Copyright(C) 2002-2002, SADAHIRO Tomoyuki. Japan. All rights reserved.

This module is free software; you can redistribute it and/or modify it under the same terms as Perl itself.

SEE ALSO

JIS X 0213:2000

7-bit and 8-bit double byte coded extended KANJI sets for information interchange (by JIS Committee)

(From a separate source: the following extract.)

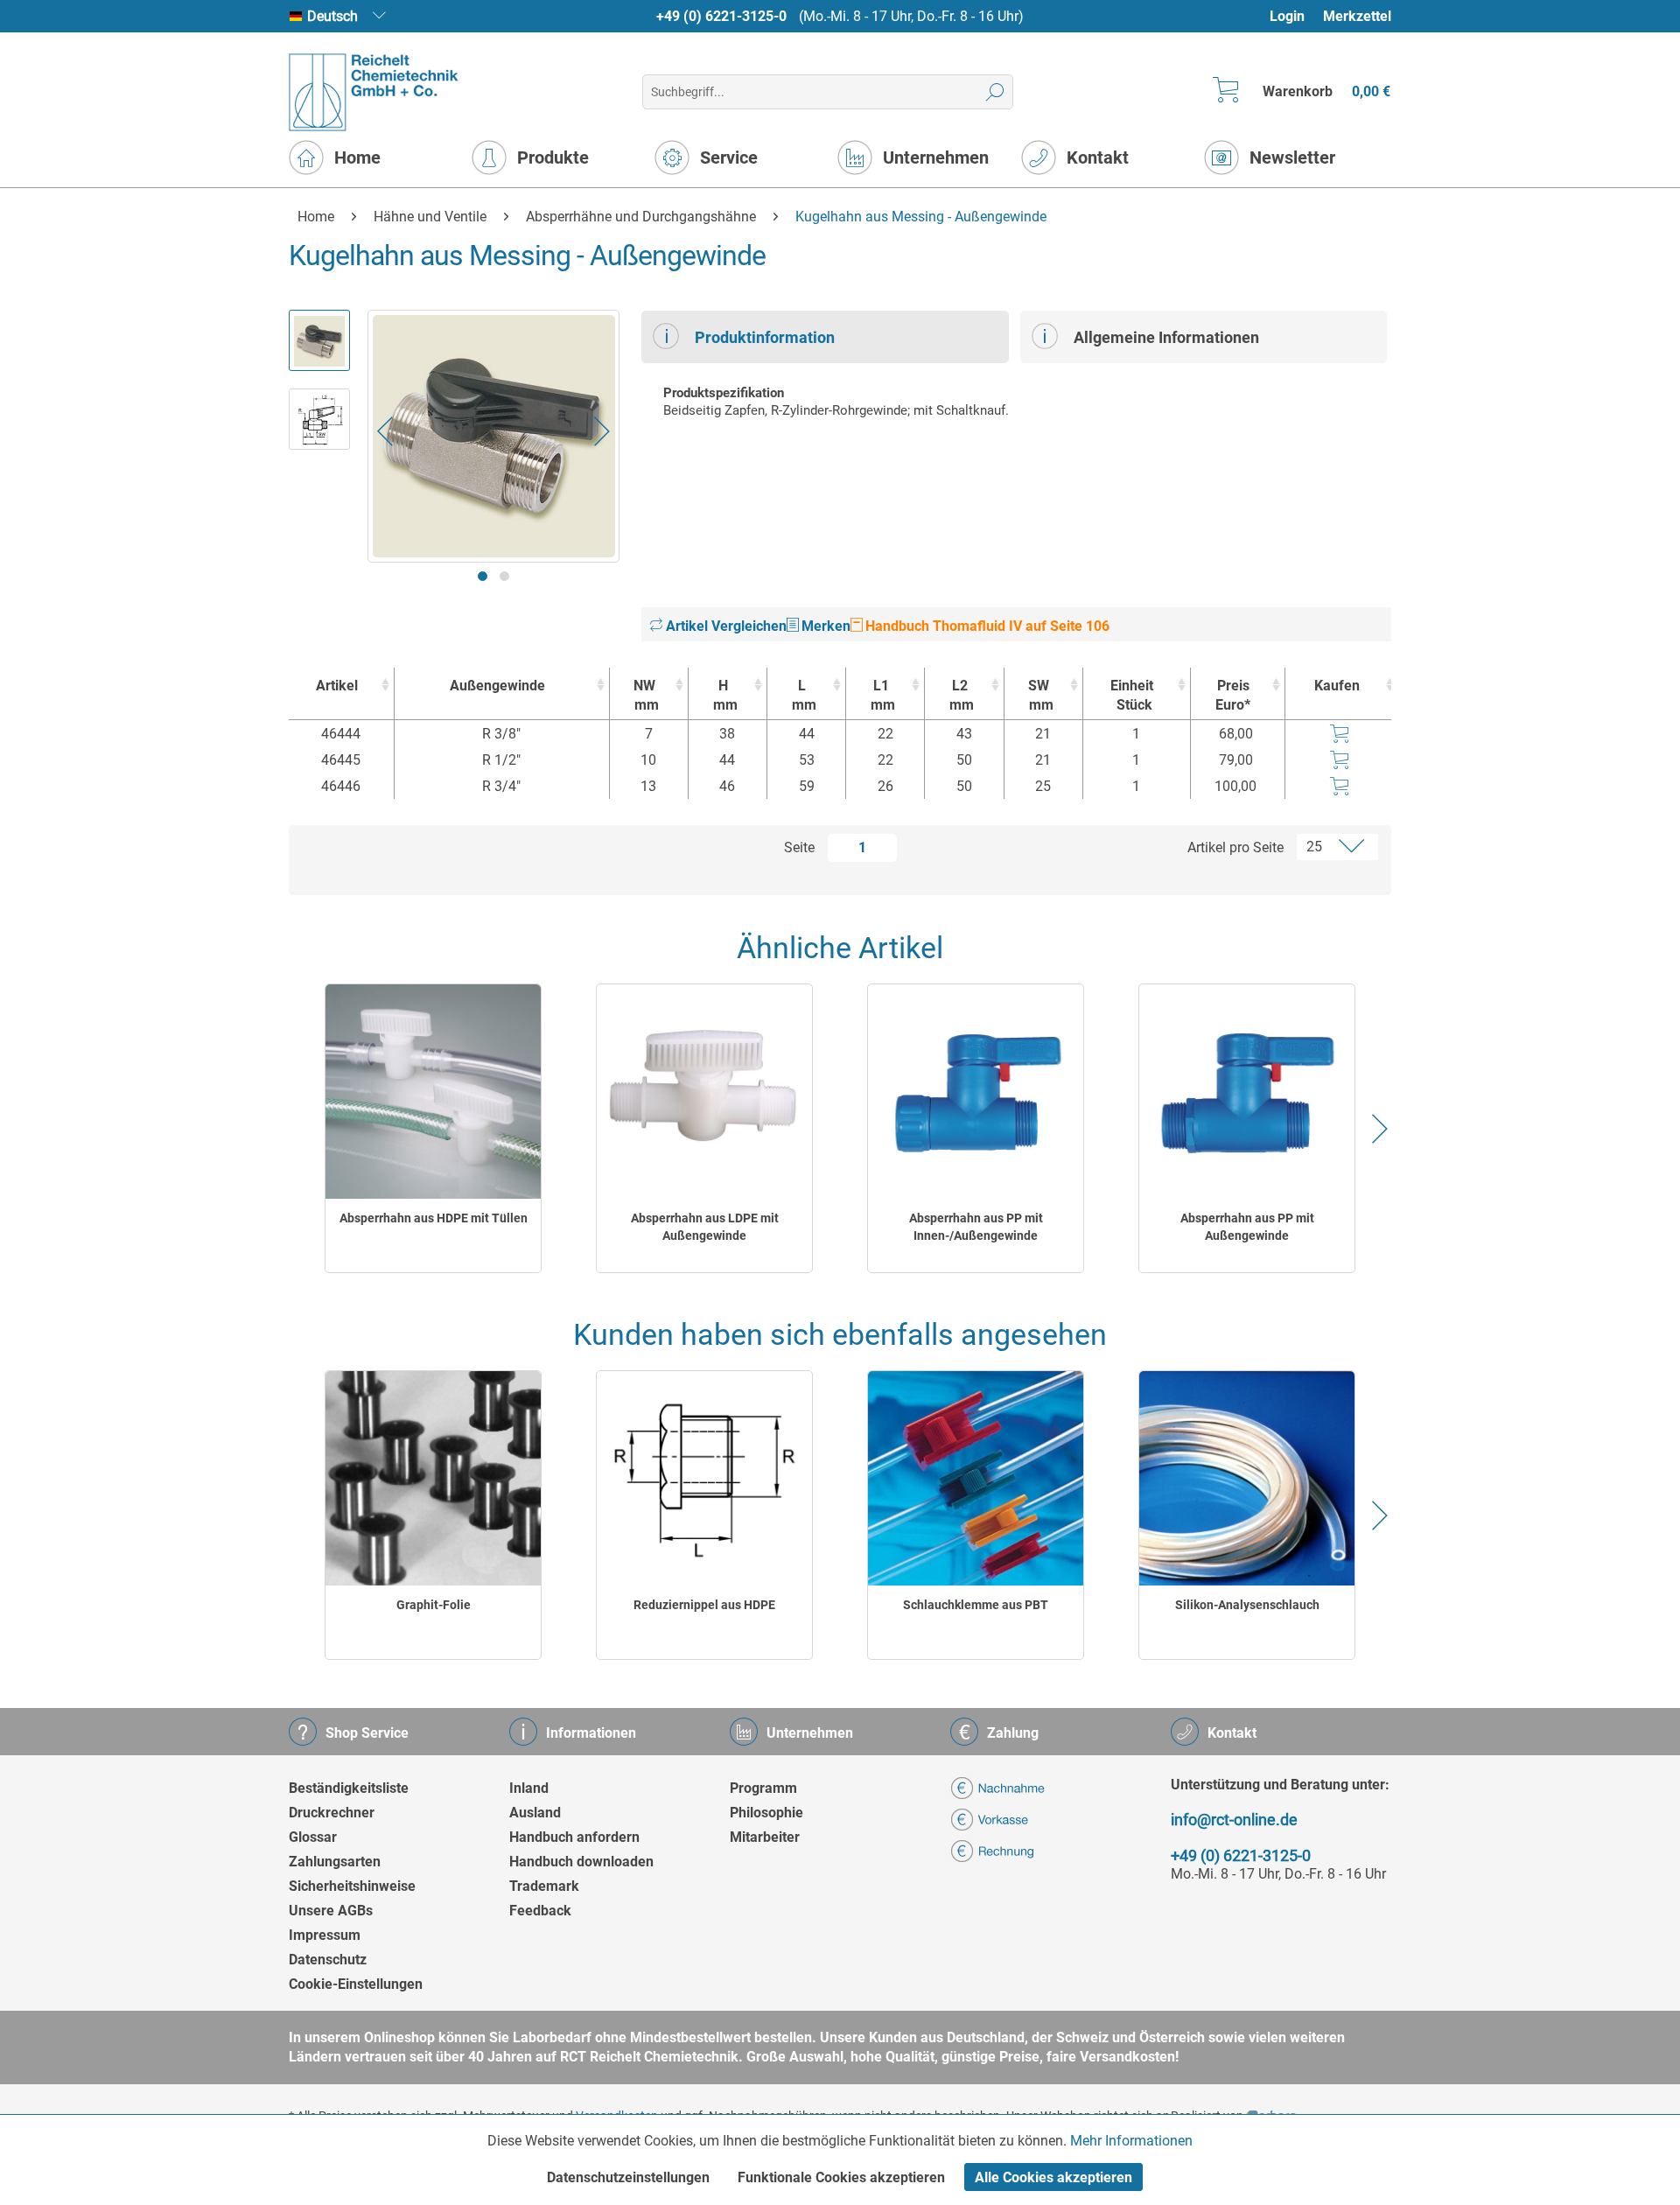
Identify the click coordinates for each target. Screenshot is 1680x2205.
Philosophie (766, 1812)
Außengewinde (497, 685)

JIS KANJI JITEN, the revised edition.

edited by Shibano, published by Japanese Standards Association (JSA), 2002, Tokyo [ISBN4-542-20129-5]

http://www.jsa.or.jp/

Japanese Standards Association (access to JIS)

http://www.unicode.org/Public/UNIDATA/Unihan.txt

Unihan database (Unicode version: 3.2.0) by Unicode (c).

http://homepage1.nifty.com/nomenclator/unicode/sjis0213.zip

A mapping table between Shift_JISX0213 and Unicode 3.2.0.

(This table is prepared by me, and with no authority; but through the table, you will know what is to be done by this module.)

ShiftJIS::CP932::MapUTF

conversion between Microsoft Windows CP-932 and Unicode

(The CP932-Unicode mapping is different with the Shift_JISX0213-Unicode mapping, but what you desire may be the former.)